A imagem de células vivas requer microscópiosIsso minimiza a fototoxicidade, mantém a viabilidade celular e fornece imagens de alta resolução ao longo do tempo. As opções comuns incluem:
1. Microscópios de fluorescência invertida:
Microscópios de campo largo: equipados com controles ambientais (temperatura, co₂, umidade) e câmeras sensíveis (por exemplo, SCMOs). Frequentemente emparelhado com contraste de fase ou DIC (contraste de interferência diferencial) para imagens sem rótulo.
Spinning Disk Confocal: reduz a foto -escala com varredura mais rápida em comparação com o confocal de varredura a laser tradicional. Ideal para processos dinâmicos.
2. Microscopia de fluorescência de folha leve (LSFM):
Ilumina apenas o plano focal, reduzindo drasticamente a exposição à luz e permitindo imagens de longo prazo (por exemplo, horas a dias).
3. Microscopia de dois fótons:
Utiliza luz infravermelha próxima para penetração de tecido mais profunda e fototoxicidade reduzida, adequada para amostras grossas, como culturas 3D.
4. TIRF (fluorescência total de reflexão interna):
Visualiza eventos nomembrana celular(por exemplo, tráfico de vesículas) Imaging uma seção óptica fina (~ 100 nm).
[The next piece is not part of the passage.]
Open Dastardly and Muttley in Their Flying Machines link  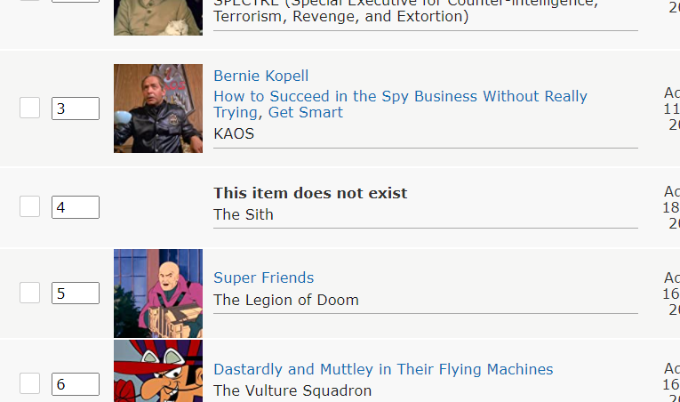point(383,369)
5. Microscópios de super-resolução (por exemplo, sted, sim):
Alcançar uma resolução mais alta, mas requer otimização cuidadosa para equilibrar a exposição à luz e a saúde celular.
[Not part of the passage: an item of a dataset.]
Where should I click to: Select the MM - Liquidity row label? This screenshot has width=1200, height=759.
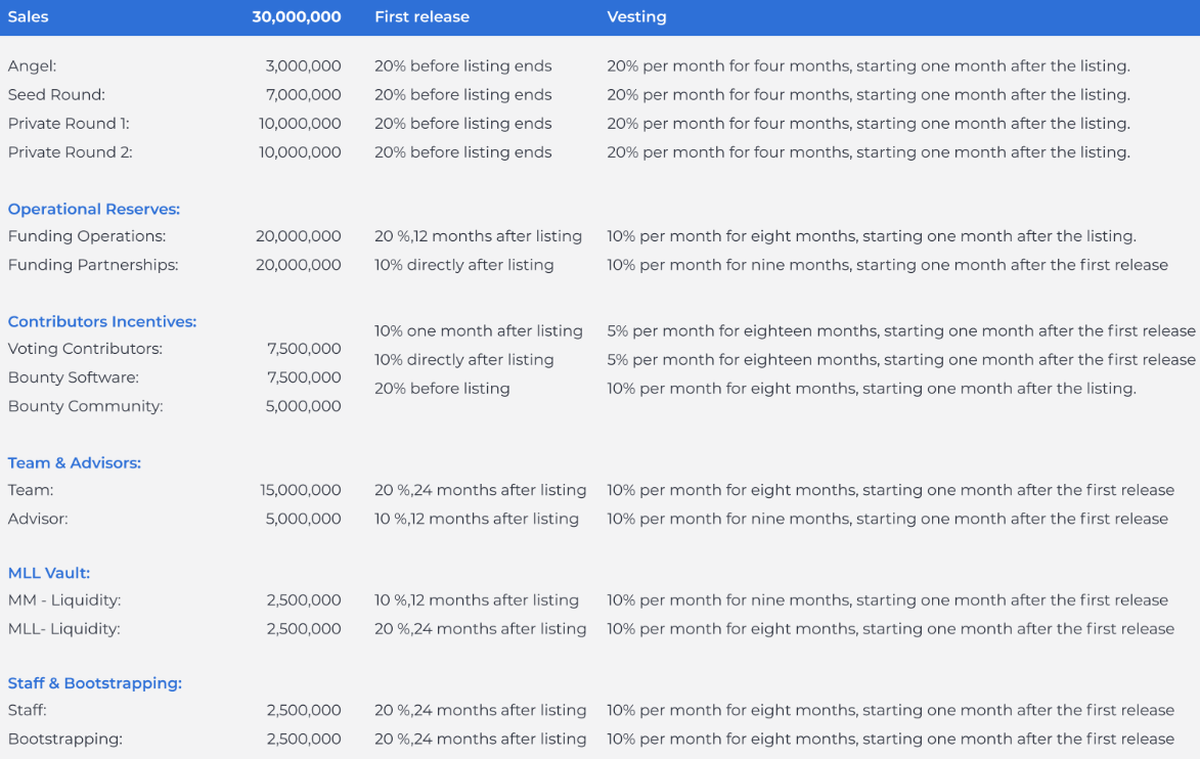click(x=64, y=601)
6. Sistemas otimizados para células vivas:
Incorporar câmaras ambientais, óptica adaptativa e detectores com pouca luz (por exemplo, câmeras EM-CCD).
Principais recursos para imagens ao vivo:
- Controle ambiental: mantém a temperatura, o CO₂ e a umidade.
- Aquisição rápida: minimiza o desfoque de movimento para processos dinâmicos.
- Baixa fototoxicidade: filtros, fontes de luz LED ou iluminação da folha leve reduzem os danos.
Escolha com base nas necessidades de resolução, duração da imagem e sensibilidade da amostra.